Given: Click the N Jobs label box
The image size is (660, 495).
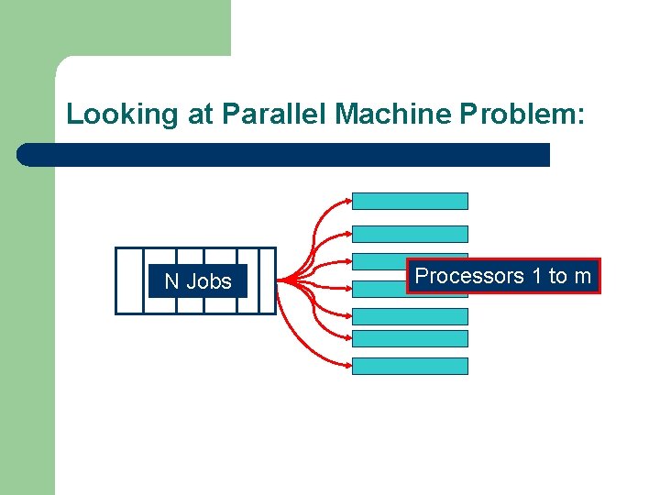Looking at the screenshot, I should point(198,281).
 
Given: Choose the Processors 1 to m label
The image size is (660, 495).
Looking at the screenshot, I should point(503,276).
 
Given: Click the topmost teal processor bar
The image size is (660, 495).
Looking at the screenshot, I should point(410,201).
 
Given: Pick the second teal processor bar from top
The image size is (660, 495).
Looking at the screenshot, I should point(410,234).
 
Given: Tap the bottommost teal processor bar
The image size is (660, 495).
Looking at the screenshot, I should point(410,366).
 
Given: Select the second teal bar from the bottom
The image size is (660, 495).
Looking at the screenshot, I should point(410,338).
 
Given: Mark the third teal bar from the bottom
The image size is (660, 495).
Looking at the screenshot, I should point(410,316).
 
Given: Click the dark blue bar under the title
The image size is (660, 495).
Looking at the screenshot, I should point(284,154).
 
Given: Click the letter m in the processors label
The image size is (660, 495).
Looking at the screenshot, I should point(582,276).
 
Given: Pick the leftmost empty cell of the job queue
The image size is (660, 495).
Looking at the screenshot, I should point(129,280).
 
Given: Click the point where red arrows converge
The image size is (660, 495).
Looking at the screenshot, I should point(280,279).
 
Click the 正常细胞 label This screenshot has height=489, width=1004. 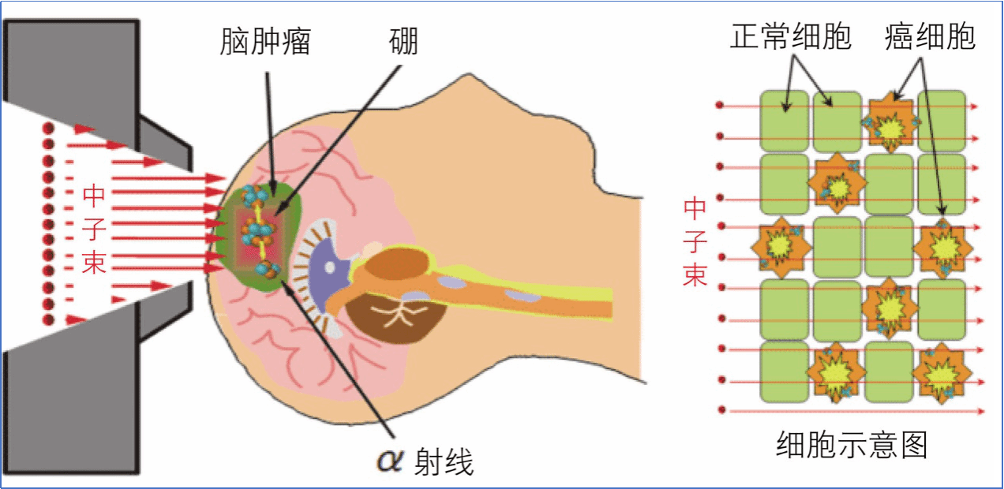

Your objective: Return the data word for word, starting at its first line and ending at the line that contains "Given: Mark the", with both of those lines included. Leave the pictures out of your answer.

Response for this exercise:
Given: Click the N Jobs label box
The image size is (660, 495).
Looking at the screenshot, I should point(198,281).
 
Given: Choose the Processors 1 to m label
The image size is (660, 495).
Looking at the screenshot, I should point(503,276).
 
Given: Click the topmost teal processor bar
The image size is (660, 495).
Looking at the screenshot, I should point(410,201).
 
Given: Pick the second teal processor bar from top
The image size is (660, 495).
Looking at the screenshot, I should point(410,234).
 
Given: Tap the bottommost teal processor bar
The image size is (660, 495).
Looking at the screenshot, I should point(410,366).
 
Given: Select the second teal bar from the bottom
The image size is (660, 495).
Looking at the screenshot, I should point(410,338).
 
Given: Mark the third teal bar from the bottom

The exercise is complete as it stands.